Extracted text: Begin

The Thinking Process Visible in the Message

Message 93 is a summary, so the thinking process is compressed. But the structure reveals the assistant's reasoning:

The assistant leads with the document structure (17 sections), then highlights key design choices. This ordering — structure first, then rationale — reflects a "what, then why" communication pattern. The assistant is not just reporting that a document was written; it is teaching the reader how to navigate the document and what matters most.

The choice to enumerate the sections with their content before discussing design decisions shows a prioritization of comprehensiveness over persuasion. The assistant wants the reader to understand the full scope before evaluating individual choices.

The final bullet points on key design choices are notably terse — "Rust core (tokio/tonic), direct access to filecoin-proofs" — suggesting that these decisions were the subject of extensive prior discussion and do not need re-justification. The assistant is speaking to an audience that shares its context.

Potential Mistakes and Open Questions

While the design is thoughtful, several areas warrant scrutiny:

The 18-week roadmap may be optimistic. Six phases with cumulative 10× throughput improvement requires not just building new infrastructure but also implementing all five prior optimization proposals (Sequential Partition Synthesis, Persistent Prover Daemon, Cross-Sector Batching, 18 micro-optimizations, Pre-Compiled Constraint Evaluator). Each of these proposals involves deep changes to the proof generation pipeline, some requiring modifications to CUDA kernels.

Extracted text: End

* [Activity list]
1 > Answer these questions from the analysis of Message 93.
(a) How many sections does the document structure contain?
(b) How many weeks does the roadmap span?
(c) What cumulative throughput improvement are the six phases meant to deliver?
2 > According to the analysis of Message 93, why might the 18-week roadmap be optimistic? Answer in one to three sentences.
3 > Resume the analysis of Message 93 from its last sentence.
The rows have no connection to the analysis of Message 93.

Data provided: Begin

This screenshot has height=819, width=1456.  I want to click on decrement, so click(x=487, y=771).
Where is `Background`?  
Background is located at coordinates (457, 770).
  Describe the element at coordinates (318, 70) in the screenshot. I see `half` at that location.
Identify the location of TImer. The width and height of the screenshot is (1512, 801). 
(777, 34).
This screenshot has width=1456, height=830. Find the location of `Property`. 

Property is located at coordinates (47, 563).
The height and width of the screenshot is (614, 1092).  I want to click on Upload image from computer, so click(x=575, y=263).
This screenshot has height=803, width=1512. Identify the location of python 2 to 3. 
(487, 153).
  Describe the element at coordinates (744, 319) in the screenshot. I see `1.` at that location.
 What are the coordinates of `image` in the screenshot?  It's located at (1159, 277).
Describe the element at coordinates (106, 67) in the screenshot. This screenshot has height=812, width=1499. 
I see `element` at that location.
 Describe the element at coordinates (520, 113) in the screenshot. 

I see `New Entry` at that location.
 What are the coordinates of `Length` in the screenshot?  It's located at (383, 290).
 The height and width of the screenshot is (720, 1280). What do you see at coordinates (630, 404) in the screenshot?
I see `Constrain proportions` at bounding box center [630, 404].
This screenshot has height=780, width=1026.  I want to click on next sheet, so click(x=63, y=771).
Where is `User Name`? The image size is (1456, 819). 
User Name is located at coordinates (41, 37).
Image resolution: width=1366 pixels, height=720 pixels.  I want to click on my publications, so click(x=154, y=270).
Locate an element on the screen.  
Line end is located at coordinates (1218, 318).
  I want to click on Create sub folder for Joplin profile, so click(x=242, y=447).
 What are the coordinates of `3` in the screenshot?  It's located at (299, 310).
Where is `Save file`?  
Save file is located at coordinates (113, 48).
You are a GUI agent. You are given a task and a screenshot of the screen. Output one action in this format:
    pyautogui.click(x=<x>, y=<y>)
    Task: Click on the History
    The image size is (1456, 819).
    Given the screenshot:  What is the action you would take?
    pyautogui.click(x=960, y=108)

Data provided: End

* [Answers]
1 >
(a) 17 sections.
(b) 18 weeks.
(c) A 10× improvement.

2 > The six phases require more than building new infrastructure. They also require implementing all five prior optimization proposals. Each of those proposals involves deep changes to the proof generation pipeline, and some require modifications to CUDA kernels.

3 >
The gRPC API for proof submission may need streaming. For large proofs, the ~50 MB payload could cause memory pressure if multiple proofs are in flight. The design mentions gRPC's streaming capabilities but does not detail how streaming would be used for proof input/output.

The SRS memory manager's cold tier strategy is undefined. The document mentions hot/warm/cold tiers but the summary does not detail what happens when memory is exhausted — does it evict the least recently used SRS? Does it fall back to disk loading? The open questions section presumably addresses this.

The interaction between batch accumulation and latency sensitivity is unresolved. WinningPoSt proofs must be generated within tight deadlines (a 30-minute window in Filecoin's consensus protocol). Batching improves throughput but may increase latency for individual proofs. The scheduler design must balance these constraints.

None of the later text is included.